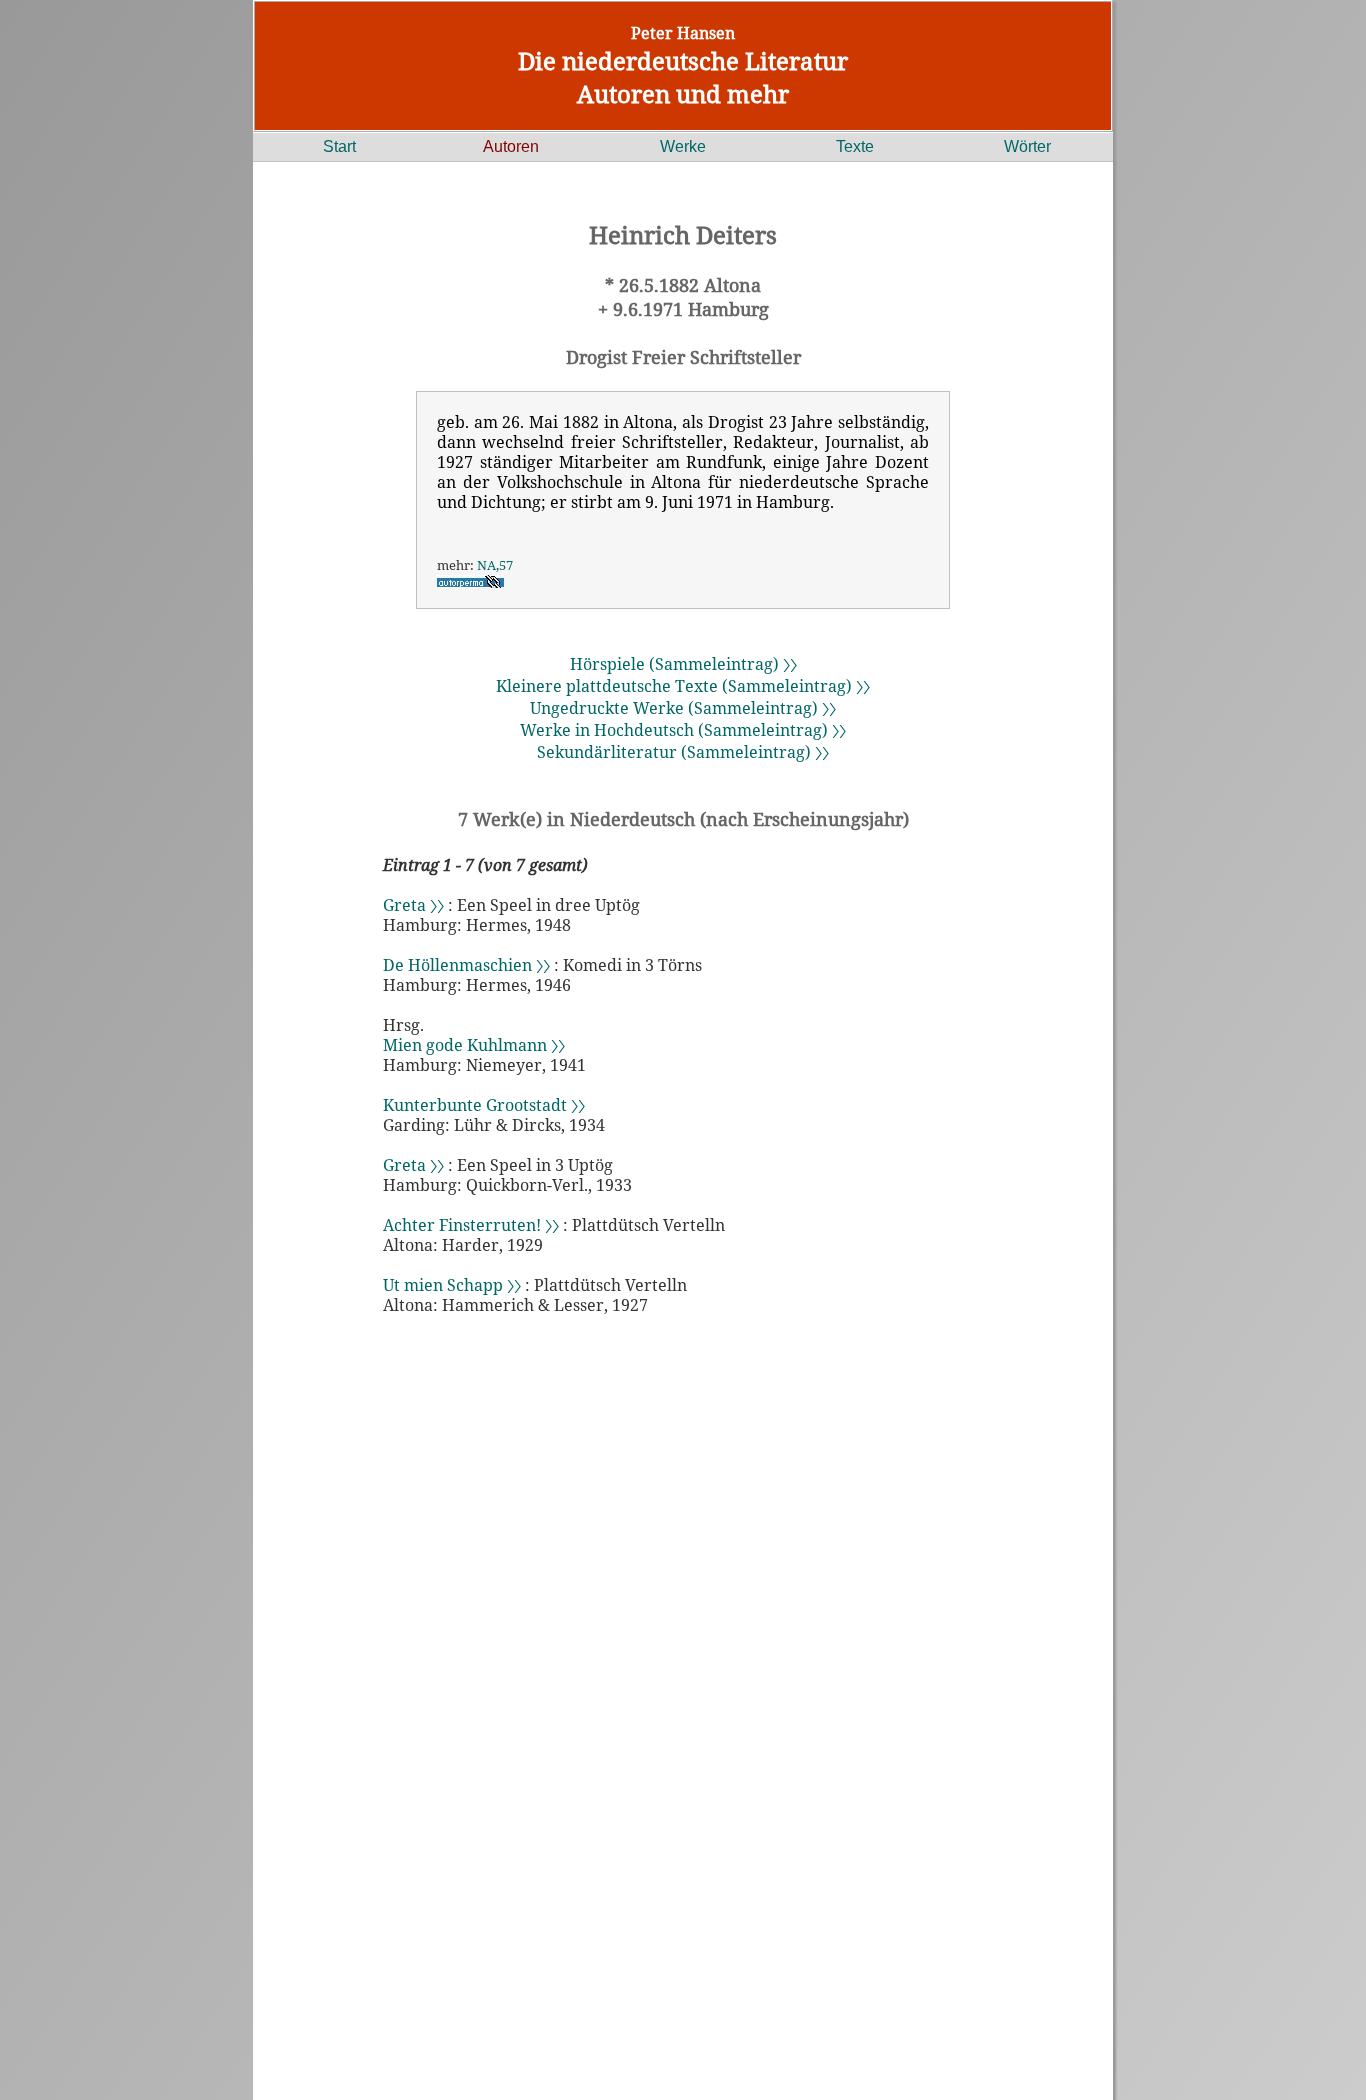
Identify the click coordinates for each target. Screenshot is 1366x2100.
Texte (855, 146)
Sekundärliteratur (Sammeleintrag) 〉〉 (683, 752)
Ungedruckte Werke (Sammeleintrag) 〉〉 (683, 708)
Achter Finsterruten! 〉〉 (471, 1225)
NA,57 (495, 565)
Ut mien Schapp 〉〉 (452, 1285)
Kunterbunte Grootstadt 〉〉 (484, 1105)
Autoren (511, 146)
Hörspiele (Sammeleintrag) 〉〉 (683, 664)
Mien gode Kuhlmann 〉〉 (474, 1045)
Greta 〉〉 (413, 905)
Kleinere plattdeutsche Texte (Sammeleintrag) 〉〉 (683, 686)
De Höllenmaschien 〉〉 (466, 965)
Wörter (1027, 146)
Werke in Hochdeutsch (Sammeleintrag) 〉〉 (683, 730)
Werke (683, 146)
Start (339, 146)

===============

Exercise goal: Copy nothing except the lines from the one holding "Werke in Hochdeutsch" through the last line of the data above, and return them exactly.

Output below:
Werke in Hochdeutsch (Sammeleintrag) 〉〉 (683, 730)
Werke (683, 146)
Start (339, 146)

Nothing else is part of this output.